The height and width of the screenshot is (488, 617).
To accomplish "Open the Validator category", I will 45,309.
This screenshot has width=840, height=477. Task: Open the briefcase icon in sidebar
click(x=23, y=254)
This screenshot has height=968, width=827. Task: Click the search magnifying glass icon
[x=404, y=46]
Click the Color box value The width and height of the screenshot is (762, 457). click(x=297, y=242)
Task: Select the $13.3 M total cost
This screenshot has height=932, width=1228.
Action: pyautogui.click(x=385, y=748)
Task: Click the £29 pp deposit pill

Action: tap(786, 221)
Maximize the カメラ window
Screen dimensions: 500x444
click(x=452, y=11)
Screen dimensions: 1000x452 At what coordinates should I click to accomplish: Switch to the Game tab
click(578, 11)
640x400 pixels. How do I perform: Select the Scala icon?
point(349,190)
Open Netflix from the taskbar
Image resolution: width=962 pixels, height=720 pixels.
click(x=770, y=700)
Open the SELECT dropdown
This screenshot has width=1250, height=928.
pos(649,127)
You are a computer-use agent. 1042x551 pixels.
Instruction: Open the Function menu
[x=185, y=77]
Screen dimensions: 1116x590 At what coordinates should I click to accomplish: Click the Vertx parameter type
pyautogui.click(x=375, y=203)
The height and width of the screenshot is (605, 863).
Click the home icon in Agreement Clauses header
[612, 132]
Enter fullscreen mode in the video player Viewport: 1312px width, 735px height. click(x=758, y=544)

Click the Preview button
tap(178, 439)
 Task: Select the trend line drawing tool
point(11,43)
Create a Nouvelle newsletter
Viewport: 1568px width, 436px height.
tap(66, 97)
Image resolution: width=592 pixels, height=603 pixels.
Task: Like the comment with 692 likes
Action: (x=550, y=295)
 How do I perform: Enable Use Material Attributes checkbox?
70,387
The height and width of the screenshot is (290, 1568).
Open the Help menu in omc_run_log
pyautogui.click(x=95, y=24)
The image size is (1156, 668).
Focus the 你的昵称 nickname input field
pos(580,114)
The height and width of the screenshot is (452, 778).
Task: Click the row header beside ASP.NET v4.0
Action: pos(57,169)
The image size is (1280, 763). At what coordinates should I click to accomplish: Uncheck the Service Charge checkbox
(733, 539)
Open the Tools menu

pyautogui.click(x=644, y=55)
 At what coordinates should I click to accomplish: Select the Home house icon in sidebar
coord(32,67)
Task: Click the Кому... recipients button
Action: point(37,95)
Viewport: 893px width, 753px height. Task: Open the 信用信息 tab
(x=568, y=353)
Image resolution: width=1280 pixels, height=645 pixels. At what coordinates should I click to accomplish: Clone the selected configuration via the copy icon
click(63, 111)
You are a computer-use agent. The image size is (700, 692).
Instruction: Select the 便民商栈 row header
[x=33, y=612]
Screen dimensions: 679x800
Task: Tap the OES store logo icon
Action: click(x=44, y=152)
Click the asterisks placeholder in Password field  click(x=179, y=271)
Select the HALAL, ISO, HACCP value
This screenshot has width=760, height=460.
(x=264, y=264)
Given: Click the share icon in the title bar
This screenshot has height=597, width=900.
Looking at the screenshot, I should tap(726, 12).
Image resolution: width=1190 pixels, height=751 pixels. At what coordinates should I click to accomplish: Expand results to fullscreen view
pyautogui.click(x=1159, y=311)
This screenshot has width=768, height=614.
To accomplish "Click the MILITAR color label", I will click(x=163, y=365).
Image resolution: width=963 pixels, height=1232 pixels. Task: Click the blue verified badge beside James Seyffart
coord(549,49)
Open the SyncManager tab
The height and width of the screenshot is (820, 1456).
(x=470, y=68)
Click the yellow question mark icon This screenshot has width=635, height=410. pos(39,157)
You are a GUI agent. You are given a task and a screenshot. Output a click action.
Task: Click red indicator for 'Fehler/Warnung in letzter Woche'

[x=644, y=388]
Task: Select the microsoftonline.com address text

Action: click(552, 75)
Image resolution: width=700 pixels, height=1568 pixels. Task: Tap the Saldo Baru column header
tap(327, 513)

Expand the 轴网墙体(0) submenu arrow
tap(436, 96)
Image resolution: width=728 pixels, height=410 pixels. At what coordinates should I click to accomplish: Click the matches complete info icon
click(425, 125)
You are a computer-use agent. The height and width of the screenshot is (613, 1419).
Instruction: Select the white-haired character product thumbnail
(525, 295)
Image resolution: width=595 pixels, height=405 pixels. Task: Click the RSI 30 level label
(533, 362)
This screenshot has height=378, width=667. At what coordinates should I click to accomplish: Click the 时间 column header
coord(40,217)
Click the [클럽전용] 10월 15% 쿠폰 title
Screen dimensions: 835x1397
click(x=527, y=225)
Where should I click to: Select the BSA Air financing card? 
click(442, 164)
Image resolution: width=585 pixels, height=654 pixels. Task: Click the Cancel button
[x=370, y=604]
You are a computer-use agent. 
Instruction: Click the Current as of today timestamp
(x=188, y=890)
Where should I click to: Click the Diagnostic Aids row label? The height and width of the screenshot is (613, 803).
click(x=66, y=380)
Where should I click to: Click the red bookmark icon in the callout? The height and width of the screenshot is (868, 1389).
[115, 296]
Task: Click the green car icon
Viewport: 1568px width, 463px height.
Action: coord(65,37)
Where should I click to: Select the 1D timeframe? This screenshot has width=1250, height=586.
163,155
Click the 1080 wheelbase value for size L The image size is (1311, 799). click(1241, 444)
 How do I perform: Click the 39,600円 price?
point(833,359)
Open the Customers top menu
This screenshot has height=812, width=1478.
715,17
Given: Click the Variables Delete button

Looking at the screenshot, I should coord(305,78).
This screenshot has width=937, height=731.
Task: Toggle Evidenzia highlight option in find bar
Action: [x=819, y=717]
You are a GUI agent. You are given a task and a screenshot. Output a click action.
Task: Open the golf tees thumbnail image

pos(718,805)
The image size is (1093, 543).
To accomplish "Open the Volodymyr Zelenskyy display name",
....................
What to produce => Every line of the data should be copied exactly.

Solved exercise =>
The height and width of the screenshot is (488, 617).
To accomplish "Open the Validator category", I will 45,309.
This screenshot has width=840, height=477. Task: Open the briefcase icon in sidebar
click(x=23, y=254)
This screenshot has height=968, width=827. Task: Click the search magnifying glass icon
[x=404, y=46]
Click the Color box value The width and height of the screenshot is (762, 457). click(x=297, y=242)
Task: Select the $13.3 M total cost
This screenshot has height=932, width=1228.
Action: pyautogui.click(x=385, y=748)
Task: Click the £29 pp deposit pill

Action: tap(786, 221)
Maximize the カメラ window
Screen dimensions: 500x444
click(x=452, y=11)
Screen dimensions: 1000x452 At what coordinates should I click to accomplish: Switch to the Game tab
click(578, 11)
640x400 pixels. How do I perform: Select the Scala icon?
point(349,190)
Open Netflix from the taskbar
Image resolution: width=962 pixels, height=720 pixels.
click(x=770, y=700)
Open the SELECT dropdown
This screenshot has width=1250, height=928.
pos(649,127)
You are a computer-use agent. 1042x551 pixels.
Instruction: Open the Function menu
[x=185, y=77]
Screen dimensions: 1116x590 At what coordinates should I click to accomplish: Click the Vertx parameter type
pyautogui.click(x=375, y=203)
The height and width of the screenshot is (605, 863).
Click the home icon in Agreement Clauses header
[612, 132]
Enter fullscreen mode in the video player Viewport: 1312px width, 735px height. click(x=758, y=544)

Click the Preview button
tap(178, 439)
 Task: Select the trend line drawing tool
point(11,43)
Create a Nouvelle newsletter
Viewport: 1568px width, 436px height.
tap(66, 97)
Image resolution: width=592 pixels, height=603 pixels.
Task: Like the comment with 692 likes
Action: (x=550, y=295)
 How do I perform: Enable Use Material Attributes checkbox?
70,387
The height and width of the screenshot is (290, 1568).
Open the Help menu in omc_run_log
pyautogui.click(x=95, y=24)
The image size is (1156, 668).
Focus the 你的昵称 nickname input field
pos(580,114)
The height and width of the screenshot is (452, 778).
Task: Click the row header beside ASP.NET v4.0
Action: pos(57,169)
The image size is (1280, 763). At what coordinates should I click to accomplish: Uncheck the Service Charge checkbox
(733, 539)
Open the Tools menu

pyautogui.click(x=644, y=55)
 At what coordinates should I click to accomplish: Select the Home house icon in sidebar
coord(32,67)
Task: Click the Кому... recipients button
Action: point(37,95)
Viewport: 893px width, 753px height. Task: Open the 信用信息 tab
(x=568, y=353)
Image resolution: width=1280 pixels, height=645 pixels. At what coordinates should I click to accomplish: Clone the selected configuration via the copy icon
click(63, 111)
You are a computer-use agent. The image size is (700, 692).
Instruction: Select the 便民商栈 row header
[x=33, y=612]
Screen dimensions: 679x800
Task: Tap the OES store logo icon
Action: click(x=44, y=152)
Click the asterisks placeholder in Password field  click(x=179, y=271)
Select the HALAL, ISO, HACCP value
This screenshot has width=760, height=460.
(x=264, y=264)
Given: Click the share icon in the title bar
This screenshot has height=597, width=900.
Looking at the screenshot, I should tap(726, 12).
Image resolution: width=1190 pixels, height=751 pixels. At what coordinates should I click to accomplish: Expand results to fullscreen view
pyautogui.click(x=1159, y=311)
This screenshot has width=768, height=614.
To accomplish "Click the MILITAR color label", I will click(x=163, y=365).
Image resolution: width=963 pixels, height=1232 pixels. Task: Click the blue verified badge beside James Seyffart
coord(549,49)
Open the SyncManager tab
The height and width of the screenshot is (820, 1456).
(x=470, y=68)
Click the yellow question mark icon This screenshot has width=635, height=410. pos(39,157)
You are a GUI agent. You are given a task and a screenshot. Output a click action.
Task: Click red indicator for 'Fehler/Warnung in letzter Woche'

[x=644, y=388]
Task: Select the microsoftonline.com address text

Action: click(552, 75)
Image resolution: width=700 pixels, height=1568 pixels. Task: Tap the Saldo Baru column header
tap(327, 513)

Expand the 轴网墙体(0) submenu arrow
tap(436, 96)
Image resolution: width=728 pixels, height=410 pixels. At what coordinates should I click to accomplish: Click the matches complete info icon
click(425, 125)
You are a computer-use agent. The height and width of the screenshot is (613, 1419).
Instruction: Select the white-haired character product thumbnail
(525, 295)
Image resolution: width=595 pixels, height=405 pixels. Task: Click the RSI 30 level label
(533, 362)
This screenshot has height=378, width=667. At what coordinates should I click to accomplish: Click the 时间 column header
coord(40,217)
Click the [클럽전용] 10월 15% 쿠폰 title
Screen dimensions: 835x1397
click(x=527, y=225)
Where should I click to: Select the BSA Air financing card? 
click(442, 164)
Image resolution: width=585 pixels, height=654 pixels. Task: Click the Cancel button
[x=370, y=604]
You are a computer-use agent. 
Instruction: Click the Current as of today timestamp
(x=188, y=890)
Where should I click to: Click the Diagnostic Aids row label? The height and width of the screenshot is (613, 803).
click(x=66, y=380)
Where should I click to: Click the red bookmark icon in the callout? The height and width of the screenshot is (868, 1389).
[115, 296]
Task: Click the green car icon
Viewport: 1568px width, 463px height.
Action: coord(65,37)
Where should I click to: Select the 1D timeframe? This screenshot has width=1250, height=586.
163,155
Click the 1080 wheelbase value for size L The image size is (1311, 799). click(1241, 444)
 How do I perform: Click the 39,600円 price?
point(833,359)
Open the Customers top menu
This screenshot has height=812, width=1478.
715,17
Given: Click the Variables Delete button

Looking at the screenshot, I should coord(305,78).
This screenshot has width=937, height=731.
Task: Toggle Evidenzia highlight option in find bar
Action: [x=819, y=717]
You are a GUI agent. You are given a task and a screenshot. Output a click action.
Task: Open the golf tees thumbnail image

pos(718,805)
The image size is (1093, 543).
To accomplish "Open the Volodymyr Zelenskyy display name",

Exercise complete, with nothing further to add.